BY ZAIN VERJEE
#SomeonetellCNN has been trending all day. Yes. Kenyans are seriously pissed off. CNN ran a story saying President Obama was about to wade into a “hotbed” of terror by going to Kenya. I must say my eyes rolled to the back of my head when I saw that font on TV. “Uh oh” I thought.
President Obama is on his way to Kenya, the home of his father. It’s my home too. My family has lived in Kenya for more than one hundred years. Kenyans care enormously, at this moment especially, about how we are perceived and how rooted in reality it is. We will not hesitate to comment with our thumbs. “Shenzi” has been the general vibe. Swahili for “idiots.”
As a former CNN anchor and correspondent and a Kenyan I want to say the following:
Words like “Hotbed” are catchy words that catch the viewer’s eye and drive up ratings. It’s the American TV business. Not just about Kenya.
Africa is still perceived by the majority of US writers and producers as a dangerous place, that it’s all pretty much the same. The images of violence and attacks don’t help the standard narrative. We (Africans) need to change this perception so words like “hotbed” are not the immediate Kenyan association in newsrooms.
CNN USA is a very different beast to CNN international. It’s like two separate worlds really. CNN USA is driven by much more by short-term gain, higher drama with a daily pressure of ratings and the need to win the minute. CNN international is more nuanced, not driven by the business of daily ratings. There is there’s a much more sophisticated internal approach to Africa programming and reporting.
To Western media covering Kenya: Please. Kenya is not a hotbed of terror. We are not Iraq. Afghanistan or Libya. We have some major security problems. Very serious. Yes. I am not sidestepping that. I have covered many attacks myself. The security issue should be covered, criticized, and the security apparatus’ effectiveness questioned. Terrorism has been awful for Kenya, and for our tourist industry.
But during the Obama trip, also leave a few minutes or 30 seconds before a break or a kicker to show some cool Kenyans doing cool stuff, spotlight the innovation, the humour, the technology, the style, creativity and the vibrant political debate. Lots of awesome stuff is going on. It’s not a whitewash. It’s the real other side of the story that does not get told in a 90 second piece or three minute live interview.
And look. The entire CNN network should not be slammed for a ‘font’ that popped up on one package: “hotbed.” That font was generated by a single writer, or producer, who didn’t know better, or should have known better. I’ve worked at CNN most of my life. There are anchors, producers, writers, reporters and managers that are excellent journalists, that I respect greatly, who have visited Kenya, like Kenya and get the nuances, and gave me personally, a lot of freedom to tell great Kenya stories over 14 years.
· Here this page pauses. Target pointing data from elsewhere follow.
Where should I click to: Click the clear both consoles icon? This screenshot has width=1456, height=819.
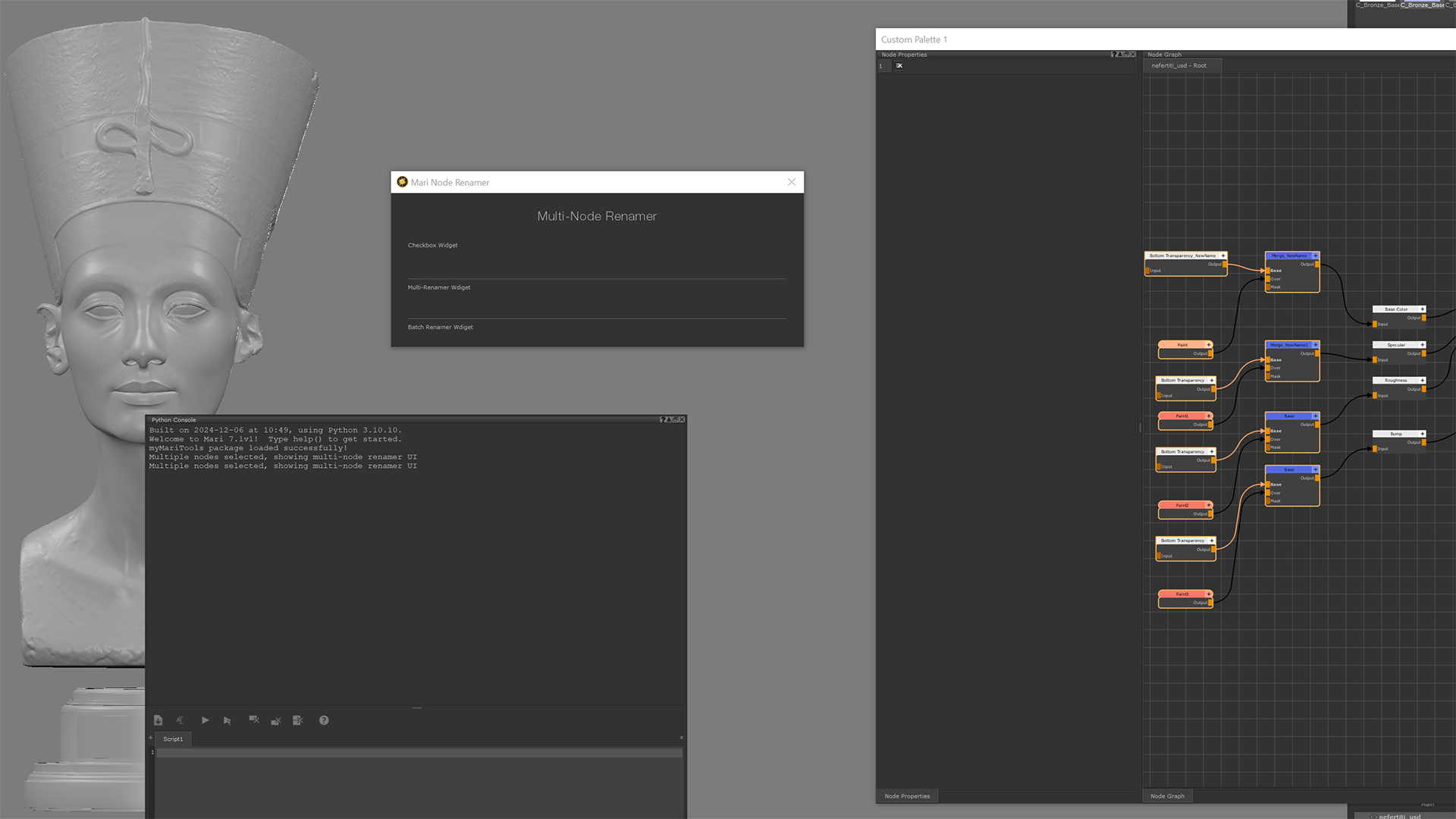(297, 720)
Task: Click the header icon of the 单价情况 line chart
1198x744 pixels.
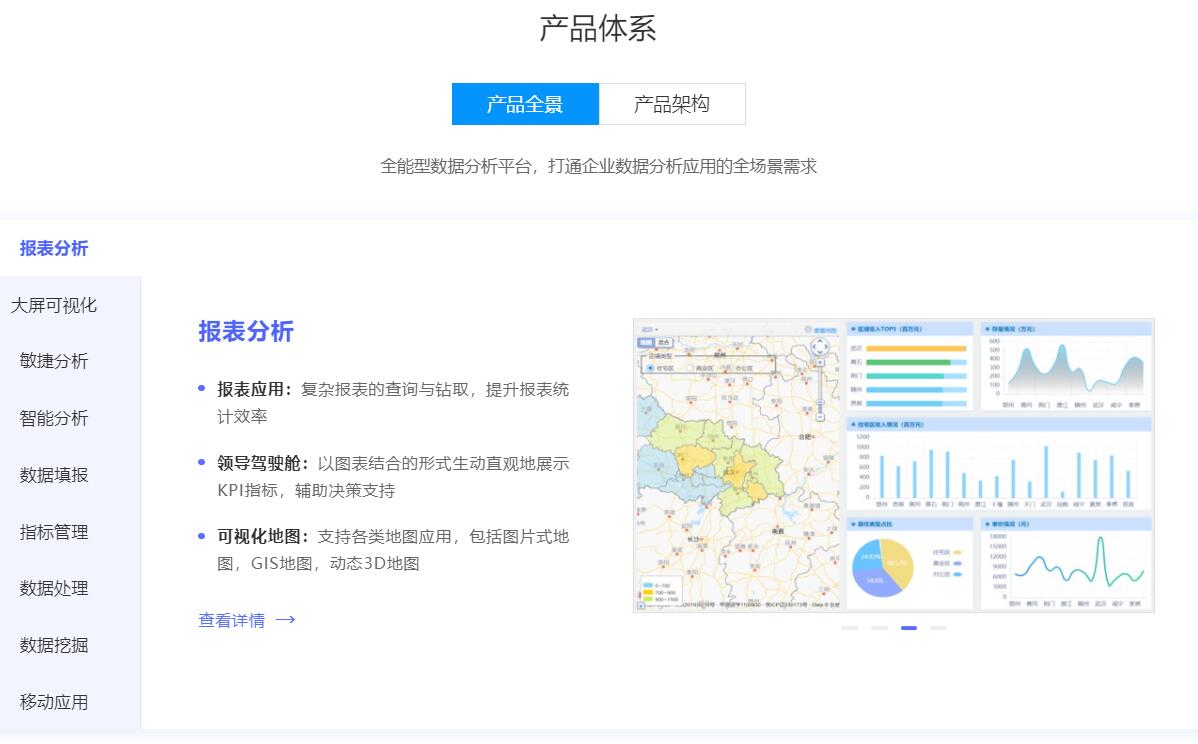Action: (x=985, y=522)
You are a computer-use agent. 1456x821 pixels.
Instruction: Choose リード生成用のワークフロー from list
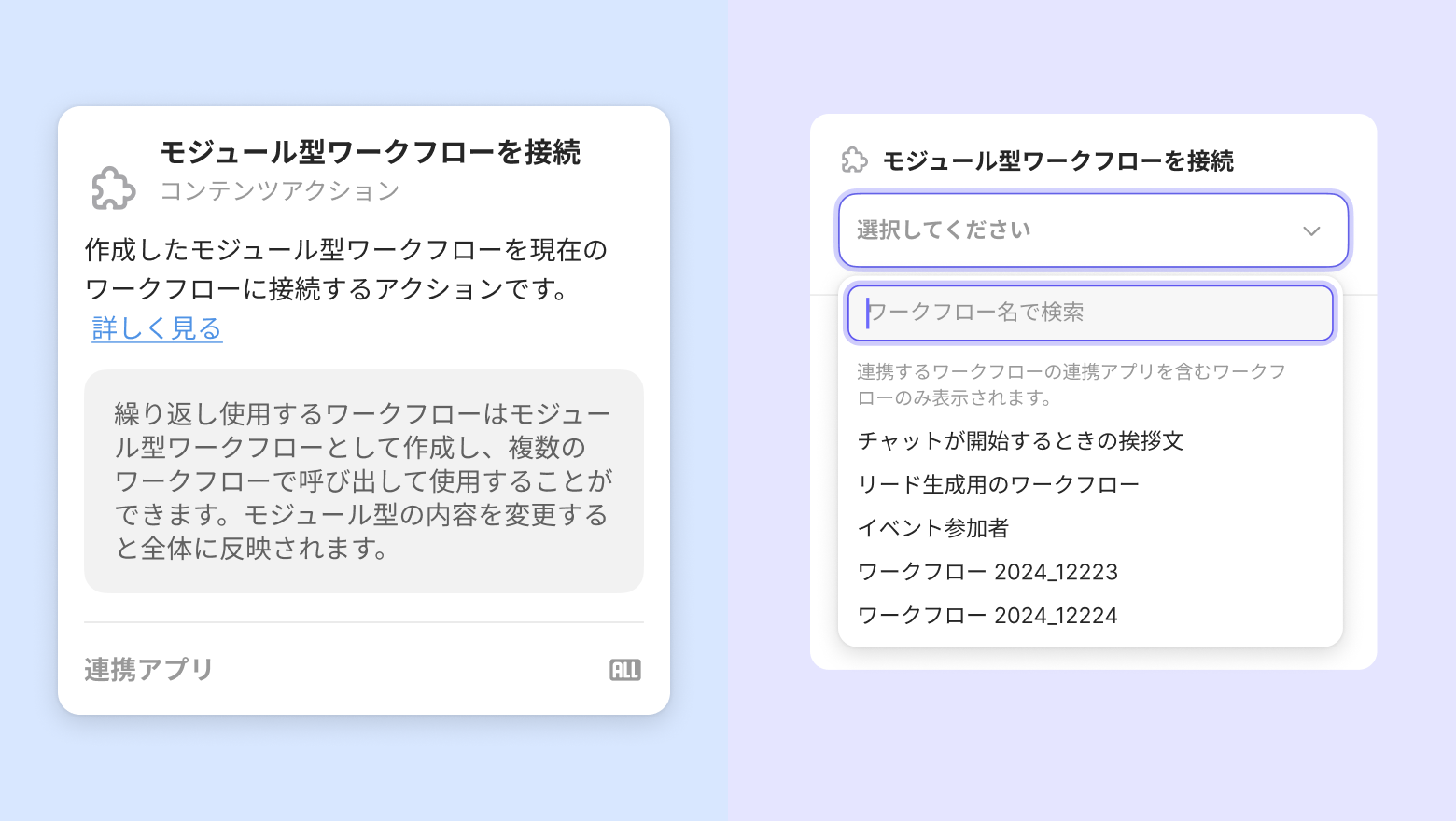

So Kenyans have given CNN a hard slap on social media. We have flexed our hot twitter muscle and voiced our displeasure. Let’s put it to bed. Let’s focus on the big visit and getting what we need like: easier visas, (even my parents don’t want to visit me because they don’t want to deal with visa applications), scholarships for Kenyans, and direct flights from the US to Nairobi… and whatever else we want.
We also need to focus on building our own influential storytelling platform where Kenyan voices are heard on a global scale as professionally and authentically.
I want to ask all Kenyans, during this trip, share your Kenya story – blog, post to social media, do something! Let’s rise above this and focus on important things … like the #kiderograss and making sure it grows by, um, tomorrow.